Just take it in — every year is a new record. The hottest year ever. Again. And again. And again. The headlines come prepackaged with hysteria: we are boiling, we are melting, we are one heatwave away from spontaneous combustion.
But does it?
Where I live in Vienna, the hottest year in recent memory was 2017 — a sweltering 42°C. That was real heat. That was frying-pan-on-the-balcony, sleep-on-a-wet-towel heat. We were cooking, literally and figuratively. Since then? 2018 through 2025 — not once has the thermometer breached 40°C again. The hottest day since then hit 38°C. Four full degrees less.
And this year, 2025? The mercury barely flirted with 35°C before shyly retreating. That’s a seven-degree drop from our supposed “climate apocalypse” year of 2017. Seven degrees, sustained over seven years. I may not be a statistician, but even a half-baked sentient being can see a trend forming — and it’s not “ever hotter.”
We are not far from a decade of slightly cooler, shorter summers. But you’d never know it, because the media prefers their thermometers screaming in all caps.
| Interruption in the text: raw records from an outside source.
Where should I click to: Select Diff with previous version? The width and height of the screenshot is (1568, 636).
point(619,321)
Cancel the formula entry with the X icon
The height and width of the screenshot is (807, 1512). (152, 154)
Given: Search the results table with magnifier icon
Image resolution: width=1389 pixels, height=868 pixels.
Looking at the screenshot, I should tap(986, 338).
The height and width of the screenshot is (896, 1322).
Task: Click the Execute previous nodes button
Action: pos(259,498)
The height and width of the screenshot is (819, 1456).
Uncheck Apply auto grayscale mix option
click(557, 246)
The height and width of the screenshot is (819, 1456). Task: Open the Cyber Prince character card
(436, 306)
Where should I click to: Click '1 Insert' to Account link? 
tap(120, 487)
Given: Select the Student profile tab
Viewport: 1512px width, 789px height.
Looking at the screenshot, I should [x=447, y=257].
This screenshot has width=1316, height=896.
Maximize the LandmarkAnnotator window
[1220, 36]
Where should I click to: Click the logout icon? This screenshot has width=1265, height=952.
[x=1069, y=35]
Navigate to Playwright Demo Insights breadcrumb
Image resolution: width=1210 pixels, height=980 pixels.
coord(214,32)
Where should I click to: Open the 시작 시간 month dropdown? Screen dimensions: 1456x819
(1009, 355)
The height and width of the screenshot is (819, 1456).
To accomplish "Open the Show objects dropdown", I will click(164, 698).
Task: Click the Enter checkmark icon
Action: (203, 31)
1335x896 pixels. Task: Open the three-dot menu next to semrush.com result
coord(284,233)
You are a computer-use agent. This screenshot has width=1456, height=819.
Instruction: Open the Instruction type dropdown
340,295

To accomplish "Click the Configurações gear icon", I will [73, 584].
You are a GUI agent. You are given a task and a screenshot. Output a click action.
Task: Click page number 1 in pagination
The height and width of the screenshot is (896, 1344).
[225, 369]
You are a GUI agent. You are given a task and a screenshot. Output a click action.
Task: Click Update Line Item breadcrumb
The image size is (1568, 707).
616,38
They’ve discovered that fear sells better than weather reports.
So every time the press blares “Hottest Day Ever Recorded!” people dutifully sweat on cue, their glands obeying the authority of the headline. The mind obliges, the body follows, and the hysteria sustains itself like a feedback loop of faith.Meanwhile, the thermometer just sits there — mute, uncooperative, and stubbornly unaligned with the sermon.